Minimum pricing better than tax?

MINIMUM unit pricing or alcohol-content taxation would reduce inequalities in health more than increasing alcohol duty under the current tax system or increasing VAT on alcohol, a new report has claimed.
The Sheffield University Alcohol Research Group report appears to support the Scottish Government’s policy of minimum unit pricing, after the European Court of Justice ruled it may be unlawful if other methods like tax could be used.
The research, published last month suggested both minimum pricing and a tax based on alcohol strength would have large impacts on harmful drinking across all socioeconomic groups while having minimal effects on those drinking in moderation.
But the Scotch Whisky Association, which has challenged Scottish Parliamentary legislation in Scottish and European courts continues to oppose MUP.

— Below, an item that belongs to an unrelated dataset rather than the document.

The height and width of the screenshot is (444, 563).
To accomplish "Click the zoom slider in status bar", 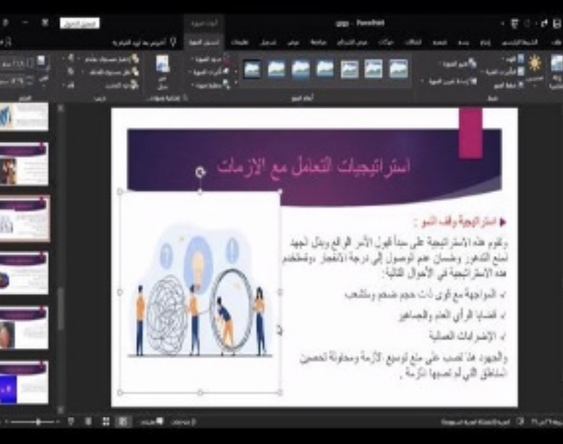I will tap(38, 422).

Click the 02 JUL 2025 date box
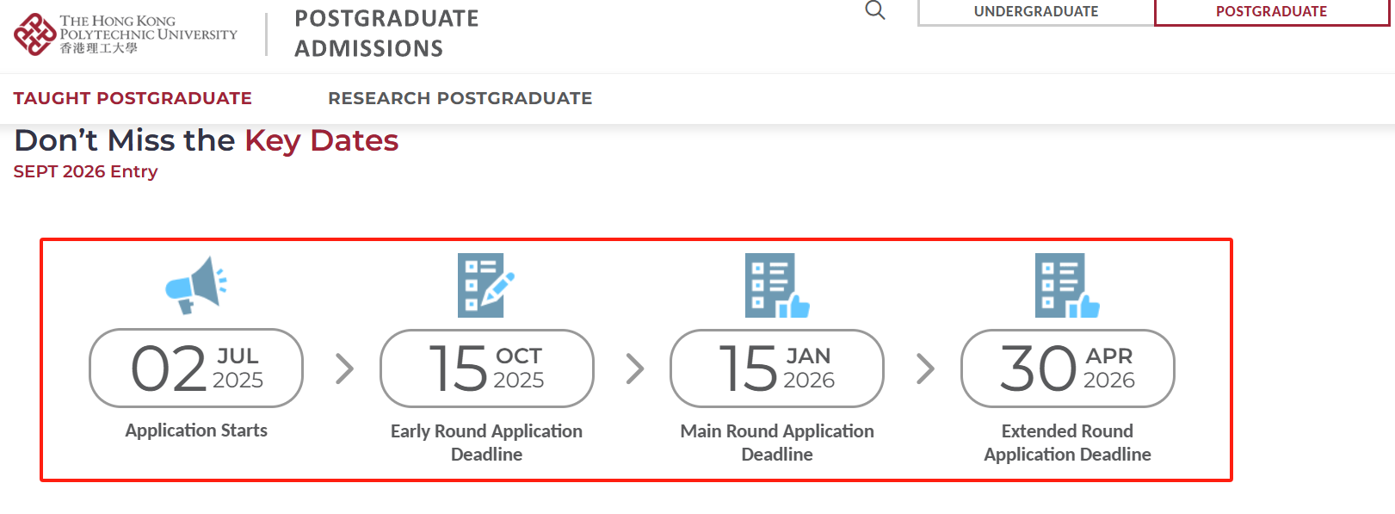point(196,368)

David Frost, Scotch Whisky Association chief executive, said: “The ruling from the Court of Justice of the European Union was clear that minimum unit pricing of alcohol is illegal if there are other less trade restrictive measures available that can achieve the same aims. The court made it clear that it believes taxation is such an alternative, which the Sheffield research confirms when looking at different tax options.
“In Scotland, measures already in place to tackle misuse seem to be working. Alcohol-related death rates, including deaths from alcoholic liver disease, have declined 32% from a peak in 2003.”